Could we kindly bump this conversation to groups.drupal.org? A tables vs. css debate is out of line for the development mailing list. I am not agreeing or disagreeing with any position -- let's just argue them elsewhere. Thank you, -Mark On 7/11/06, Laura Scott <laura@pingv.com> wrote:
I would like to pipe in here with a dissent. While it's a nice idea that design is 100% CSS, the simple fact is that is not the case, and never will be, with any dynamic CMS. You need other coding skills in order to call up the content, or simply manage the content that is pushed at you.
Not only that, until we have 100% CSS-compliant browser usage out there, the real world will not cooperate with 100% CSS themes except for the kinds of layouts that lend themselves to the CSS logic in ways IE doesn't break. (I'll just leave alone the religious arguments about CSS-only layouts.)
I agree 100% that Drupal needs some sexy themes.
I also agree that Drupal needs to focus on code base and implementing a really smart theming system (phpTemplate2?) as was hinted at in the global skypecast echofest.
As I see it, these are two very important goals that are equally important, imho, each for its own reasons -- sharp design because, right or wrong, design is the #1 way people judge a website's credibility, and solid code because we want to have a theming system that provides for the most flexibility, modularity and theming power for the designer -- but these are goals that do not come from the same place, and therefore can only converge in a kind of development tango dance.
In other words, it will take some cooperation and communication while pushing in both directions.
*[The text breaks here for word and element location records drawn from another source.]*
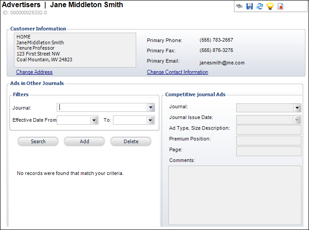Click the report document icon with red seal
Image resolution: width=309 pixels, height=230 pixels.
280,6
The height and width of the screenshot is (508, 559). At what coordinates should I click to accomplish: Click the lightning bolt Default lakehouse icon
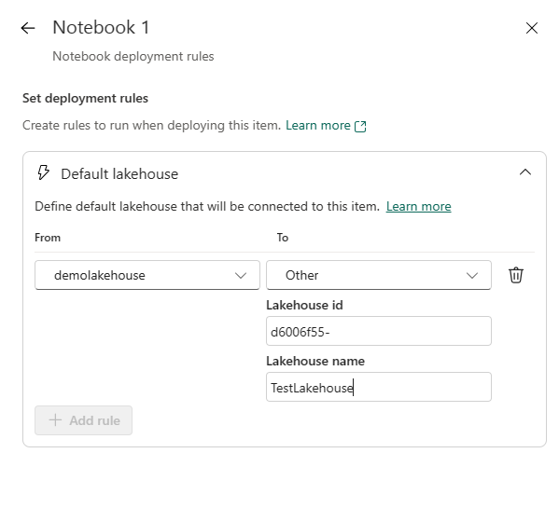click(x=44, y=173)
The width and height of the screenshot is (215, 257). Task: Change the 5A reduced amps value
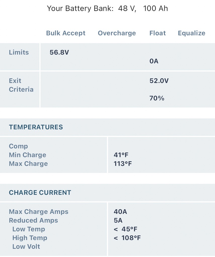(118, 221)
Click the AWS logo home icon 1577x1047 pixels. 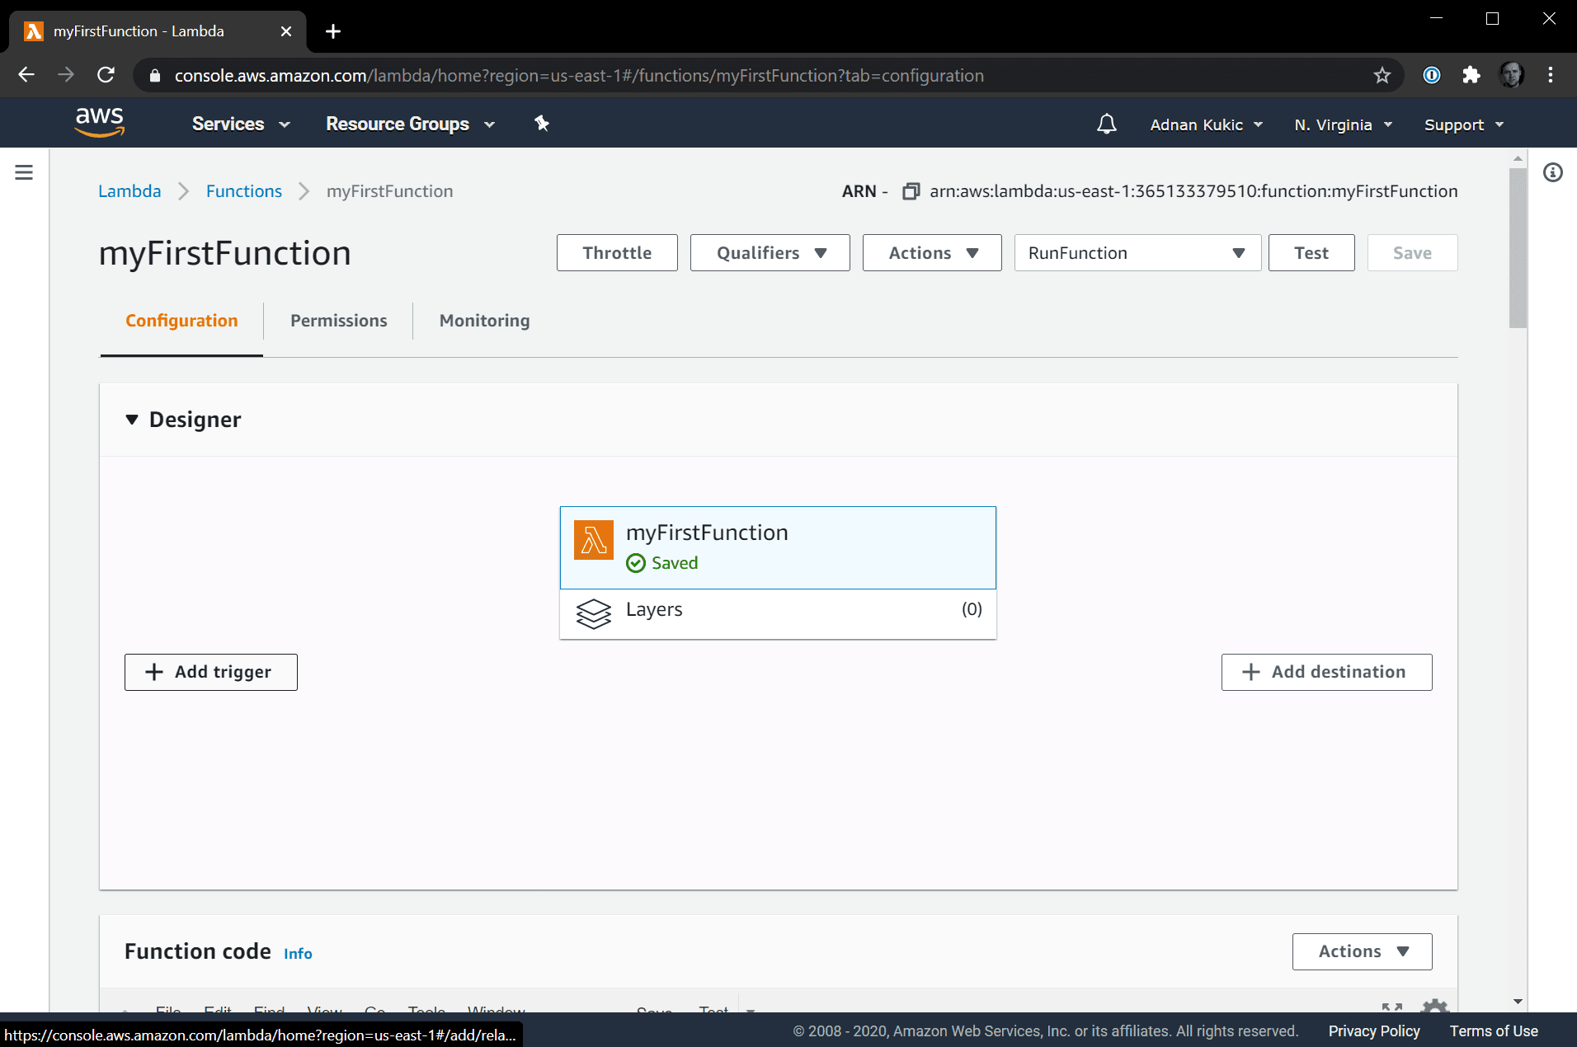[99, 122]
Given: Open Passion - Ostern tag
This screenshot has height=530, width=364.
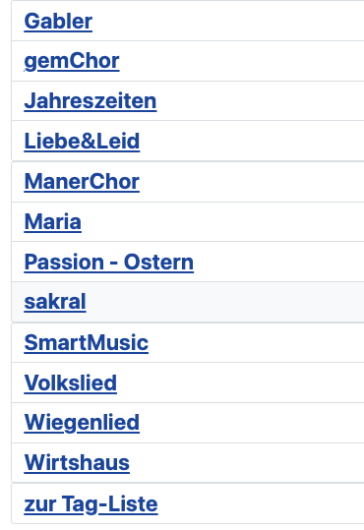Looking at the screenshot, I should click(109, 263).
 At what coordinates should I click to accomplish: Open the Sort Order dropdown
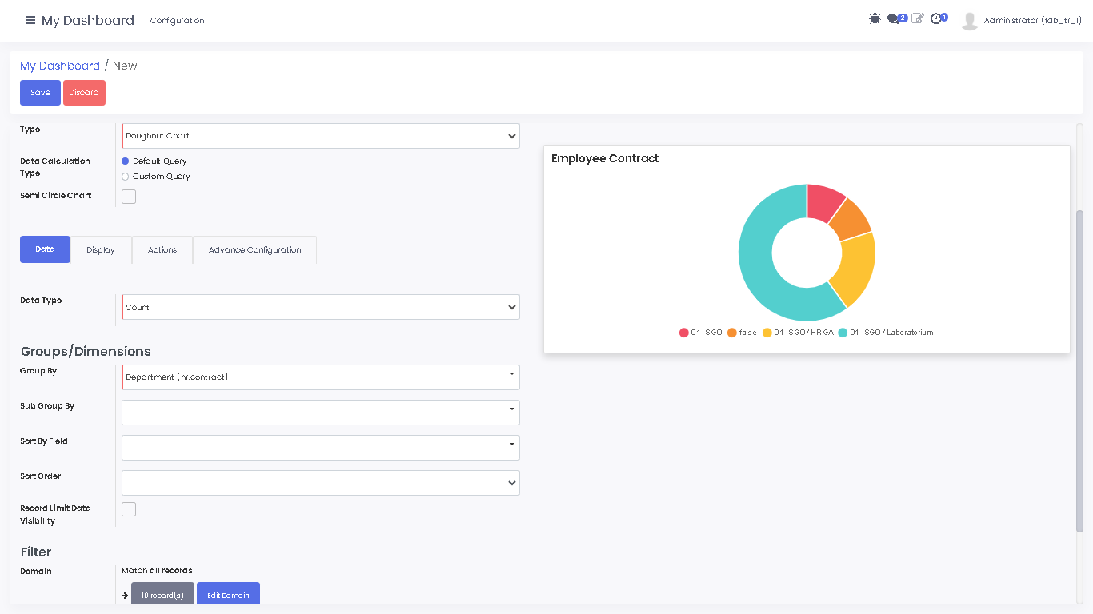pyautogui.click(x=320, y=483)
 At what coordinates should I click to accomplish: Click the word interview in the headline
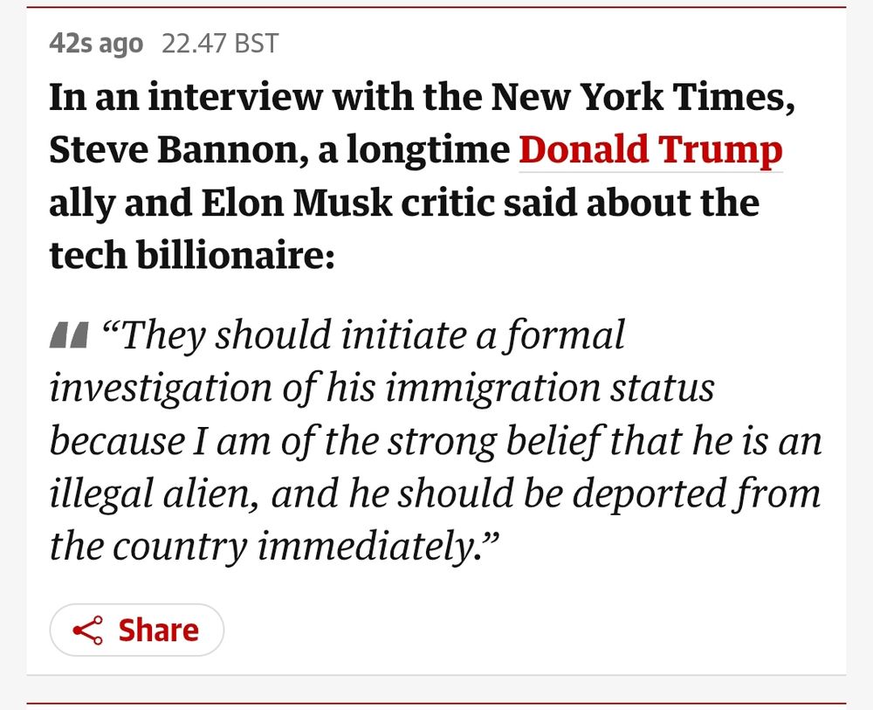coord(234,98)
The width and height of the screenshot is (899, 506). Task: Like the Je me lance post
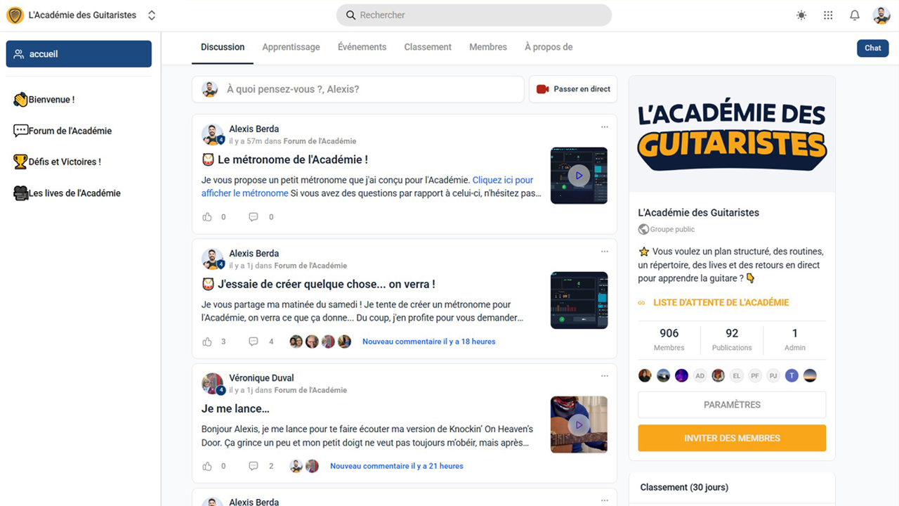pos(207,466)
Pushing on one while ignoring the other would be nothing but missed opportunity, in my view.
Aside: Getting beyond the One Theme To Unite Them All notion, I would even suggest that we consider opening up the theme garden (or some variant on it) to enable non-CVS contributions to Drupal, in order to make it easy for designers to contribute all sorts of designs. (In other words, design the theme development side to afford design contributions.)
Laura
On Jul 11, 2006, at 2:34 AM, Fouad Riaz Bajwa wrote:
Content Management Systems are separation of content from design. Design is always managed through CSS. All designers should be aware of this fact in case of Drupal. This gap will always exist between designers and developers and the only way to overcome this gap may be that the design should be 100% controlled by CSS and that is already being done through phptemplate, what you can control through phptemplate is that what shows what and where and how can you be more specific with certain areas or spice em up.
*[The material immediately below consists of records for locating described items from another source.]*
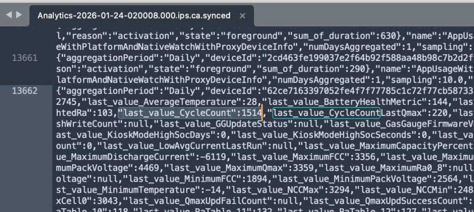Viewport: 474px width, 212px height.
Task: Click the forward navigation arrow in tab bar
Action: [x=19, y=15]
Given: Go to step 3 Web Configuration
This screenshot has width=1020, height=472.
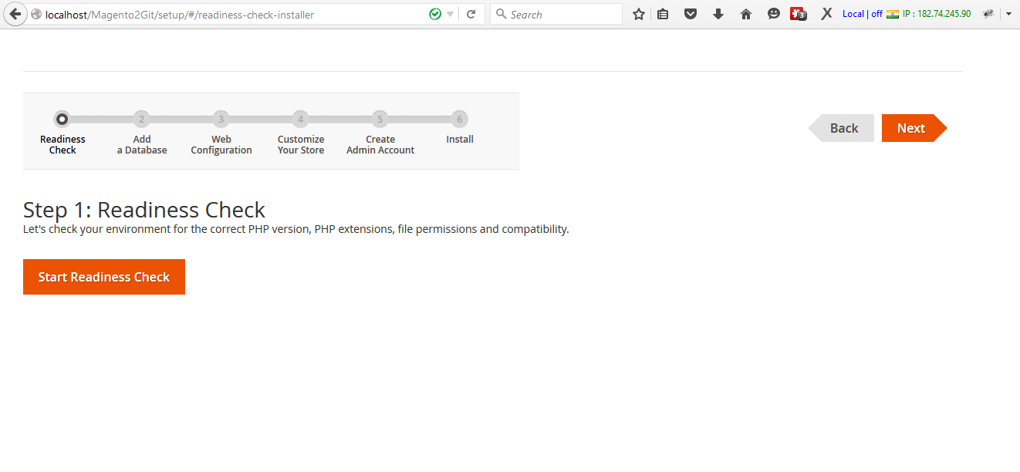Looking at the screenshot, I should coord(221,120).
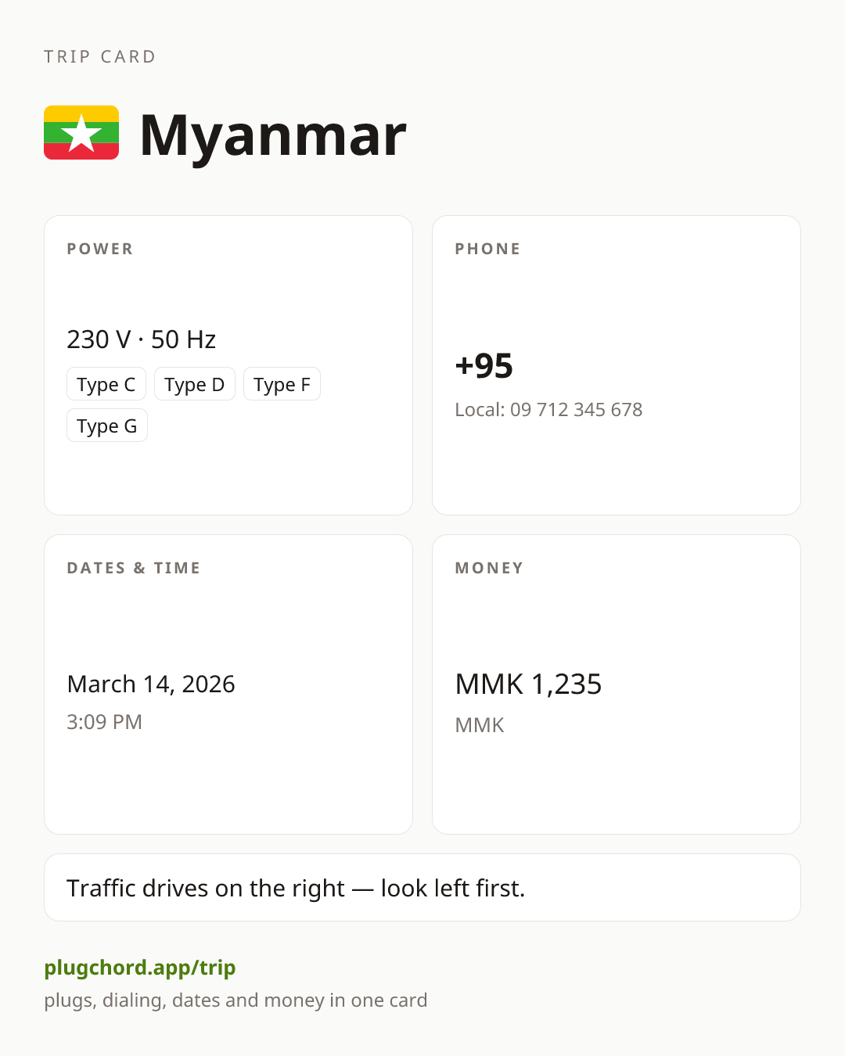Click the POWER card heading

tap(100, 249)
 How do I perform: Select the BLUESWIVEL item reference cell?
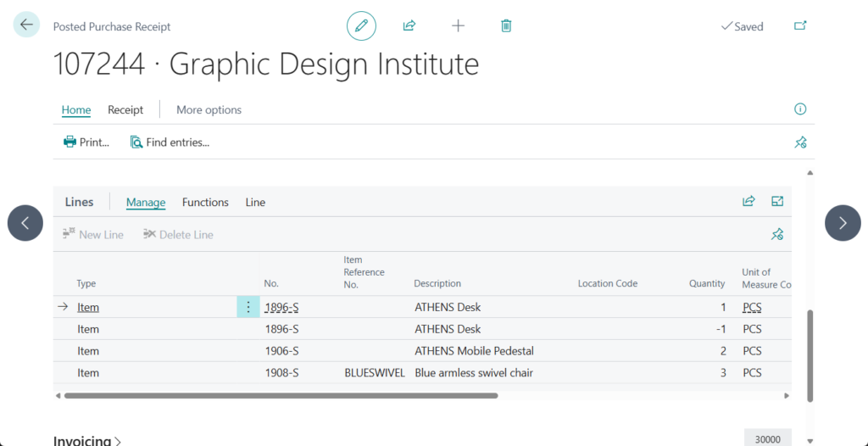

Your dream will always be a bit of imagination. Drupal is hitting that mainstream activity where designers do their design part and programmers or configures connect the the UI to Drupal.
CSS us the only way forward otherwise learn PHP and API Callups/ Callbacks!
Regards ----------------------- Fouad Riaz Bajwa www.fossfp.org
-----Original Message----- From: development-bounces@drupal.org [mailto:development- bounces@drupal.org] On Behalf Of sime Sent: Tuesday, July 11, 2006 7:53 AM To: development@drupal.org Subject: [development] Patches 4.8 - New Theme
(First rant)
While everyone is discussing whether a "3-column CSS layout template for developers" is achievable - I think this development process arse-up. Discussing implementation issues in absence of something to implement is wasting time.
Our trialling users, Fantastico users, non-techie administrators, they want a new "sexy" theme as one of the defaults. For that reason, the focus has to be on the design first, and therefore we the tools are Photoshop, Fireworks or GIMP - *not* CSS and HTML. I'm sure we'd have 10 great candidates designs within a week if an announcement went in the forums. Or let's just expand on a great looking Wordpress theme. Or let's just have a vote on the best looking contrib theme.
After we have the design, we can knock ourselves out with the implementation. Until then the clock's ticking, and rehashing ALA articles is not going to get us anywhere.